Carnivore closed his eyes. “I knew you would,” he said. “I always knew you would.”
By now it was full day, the sun a hand’s-breadth above the horizon. The slanting sunlight glittered off the Pond.
And now, thought, Horton, it didn’t really matter about the tunnel’s being closed. Carnivore no longer would be marooned in this place he hated. Elayne would leave in the Ship, and there would be no need of staying longer. Whatever had been meant to transpire upon this planet was done and ended now. And, he thought, I wish that I could know, perhaps not now, but some day, what it was all about.
“Carter, look!” said Nicodemus in a quiet, tense tone. “The monster …”
Horton jerked up his head and looked, gagging at the sight. The monster, lying just a few hundred feet away, was melting. It was falling in upon itself, a putrescent mess. It writhed in seeming life as it sank into a stinking, obscene puddle, with little streams of steaming nastiness flowing from the puddle.
He watched in horrified, offended fascination as it went down to an oily, nauseous scum and the unbidden thought came across his mind that now he could never fix quite straight in mind the shape that it had held. The only impression that he had gained in that moment before Carnivore had slashed the life from it was a lumpiness, a distorted lumpiness that really was no shape at all. That might be the way with evil, he thought—it had no shape at all. It was a lumpiness and a puddled pool of filth and you never knew quite what it was, so that you were left quite free to imagine what it was, driven by the f
ear of the unknown to clothe it in whatever fashion seemed most horrible to you. So that evil might take on as many guises as there were men to clothe it—each man’s evil would be a little different from every other man’s.
“Horton.”
“Yes, Carnivore, what is it?”
The voice was low and raspy and Horton went on his knees beside him, bending close so that he could hear.
“When it’s done,” said Carnivore, “you’ll leave me here. Leave me in the open where I can be found.”
“I don’t understand,” said Horton. “Found by what?”
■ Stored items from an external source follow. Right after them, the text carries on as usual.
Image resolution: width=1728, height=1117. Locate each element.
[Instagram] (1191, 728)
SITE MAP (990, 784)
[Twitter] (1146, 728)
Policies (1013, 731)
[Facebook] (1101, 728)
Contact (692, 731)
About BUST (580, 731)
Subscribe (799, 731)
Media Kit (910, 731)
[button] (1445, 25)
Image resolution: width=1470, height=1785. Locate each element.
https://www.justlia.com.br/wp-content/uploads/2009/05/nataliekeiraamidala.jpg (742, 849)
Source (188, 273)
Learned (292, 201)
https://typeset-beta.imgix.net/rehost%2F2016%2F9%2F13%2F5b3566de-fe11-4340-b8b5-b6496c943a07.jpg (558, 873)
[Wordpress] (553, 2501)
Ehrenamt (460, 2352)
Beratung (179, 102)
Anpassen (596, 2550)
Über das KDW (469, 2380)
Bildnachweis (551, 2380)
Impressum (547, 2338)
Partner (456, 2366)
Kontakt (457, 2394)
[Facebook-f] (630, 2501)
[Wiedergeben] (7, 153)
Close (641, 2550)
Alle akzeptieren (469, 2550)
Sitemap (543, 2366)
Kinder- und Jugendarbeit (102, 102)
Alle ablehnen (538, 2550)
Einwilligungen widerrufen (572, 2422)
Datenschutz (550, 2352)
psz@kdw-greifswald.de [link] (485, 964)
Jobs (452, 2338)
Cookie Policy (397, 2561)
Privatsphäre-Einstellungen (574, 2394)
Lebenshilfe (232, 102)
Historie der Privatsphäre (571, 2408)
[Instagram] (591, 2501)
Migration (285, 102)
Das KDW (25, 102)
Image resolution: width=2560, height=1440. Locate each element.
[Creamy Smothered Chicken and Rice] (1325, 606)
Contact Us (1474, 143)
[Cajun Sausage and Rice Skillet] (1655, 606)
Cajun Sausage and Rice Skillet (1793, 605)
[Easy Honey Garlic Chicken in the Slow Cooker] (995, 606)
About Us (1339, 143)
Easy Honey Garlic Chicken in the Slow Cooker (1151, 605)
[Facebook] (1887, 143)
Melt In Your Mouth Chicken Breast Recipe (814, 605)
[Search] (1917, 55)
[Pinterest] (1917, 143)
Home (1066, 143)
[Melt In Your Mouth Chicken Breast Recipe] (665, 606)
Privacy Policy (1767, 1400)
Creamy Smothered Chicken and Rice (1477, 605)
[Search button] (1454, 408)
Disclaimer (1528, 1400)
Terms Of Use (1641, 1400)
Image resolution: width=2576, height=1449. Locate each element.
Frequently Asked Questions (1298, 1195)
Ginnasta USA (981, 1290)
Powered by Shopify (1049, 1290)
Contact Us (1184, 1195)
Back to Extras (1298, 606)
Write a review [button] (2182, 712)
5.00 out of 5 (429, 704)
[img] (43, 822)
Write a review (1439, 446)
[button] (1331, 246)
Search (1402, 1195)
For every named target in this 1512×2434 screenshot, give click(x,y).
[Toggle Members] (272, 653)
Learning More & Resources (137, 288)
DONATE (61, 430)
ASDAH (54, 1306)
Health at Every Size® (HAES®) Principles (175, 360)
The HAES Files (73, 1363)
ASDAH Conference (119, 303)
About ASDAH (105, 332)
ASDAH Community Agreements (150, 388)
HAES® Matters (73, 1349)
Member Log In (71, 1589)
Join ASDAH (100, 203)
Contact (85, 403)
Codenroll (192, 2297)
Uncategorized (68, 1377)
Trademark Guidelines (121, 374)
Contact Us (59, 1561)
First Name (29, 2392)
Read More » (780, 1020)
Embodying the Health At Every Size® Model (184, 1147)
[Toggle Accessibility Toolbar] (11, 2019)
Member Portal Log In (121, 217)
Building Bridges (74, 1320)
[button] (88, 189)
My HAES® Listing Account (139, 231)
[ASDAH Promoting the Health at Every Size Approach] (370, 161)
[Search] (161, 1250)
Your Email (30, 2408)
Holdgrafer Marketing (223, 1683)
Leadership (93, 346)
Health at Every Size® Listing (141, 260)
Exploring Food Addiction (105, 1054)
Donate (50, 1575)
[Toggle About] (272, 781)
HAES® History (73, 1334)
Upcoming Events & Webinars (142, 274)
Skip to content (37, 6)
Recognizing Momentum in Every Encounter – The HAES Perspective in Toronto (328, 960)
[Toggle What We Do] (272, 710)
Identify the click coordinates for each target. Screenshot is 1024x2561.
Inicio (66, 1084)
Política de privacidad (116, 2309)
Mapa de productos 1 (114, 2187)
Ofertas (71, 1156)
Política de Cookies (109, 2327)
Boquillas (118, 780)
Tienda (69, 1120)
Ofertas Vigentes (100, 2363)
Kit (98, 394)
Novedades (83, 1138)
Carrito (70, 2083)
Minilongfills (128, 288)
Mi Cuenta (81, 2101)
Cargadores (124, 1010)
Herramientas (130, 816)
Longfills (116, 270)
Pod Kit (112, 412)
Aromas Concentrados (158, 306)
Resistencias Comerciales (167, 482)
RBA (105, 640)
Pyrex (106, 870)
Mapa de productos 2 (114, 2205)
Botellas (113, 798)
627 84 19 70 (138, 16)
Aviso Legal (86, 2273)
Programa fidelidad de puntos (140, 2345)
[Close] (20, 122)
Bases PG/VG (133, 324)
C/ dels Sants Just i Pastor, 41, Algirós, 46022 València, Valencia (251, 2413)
“The scavengers. The cleaners-up. The morticians. Little hungry skitterers that will ingest anything at all. Insects, birds, small animals, worms, bacteria. You will do it, Horton?”
“Of course I’ll do it if you wish. If that’s what you really want.”
“A giving back,” said Carnivore. “A final giving back. Not begrudging the little hungry things my flesh. Making myself an offering to many other lives. One great final sharing.”
“I understand,” said Horton.
“A sharing, a giving back,” said Carnivore. “Those are important things.”
27
As they made their way around the Pond, Elayne said, “The robot is not with us.”
“He’s back there with Carnivore,” said Horton. “He’s keeping one last vigil. It’s his way of doing things. A sort of Irish wake. But you’d not know of Irish wakes.”
“No, I wouldn’t. What’s an Irish wake?”
“Sitting with the dead. Posting vigil over them. Nicodemus did it with the other humans who were on the ship with me. On a lonely planet of an unknown sun. He wanted to pray for them; he tried to pray and couldn’t. He thought it was not proper for a robot to try to say a prayer. So he did something else for them. He stayed awhile with them. He did not hurry off.”
“How beautiful of him. It was better than a prayer.”
“I think so, too,” said Horton. “You’re sure you know where the dragon fell? There’s still no sign of it.”
“I watched it fall,” she said. “I think I know the place. It’s just over there.”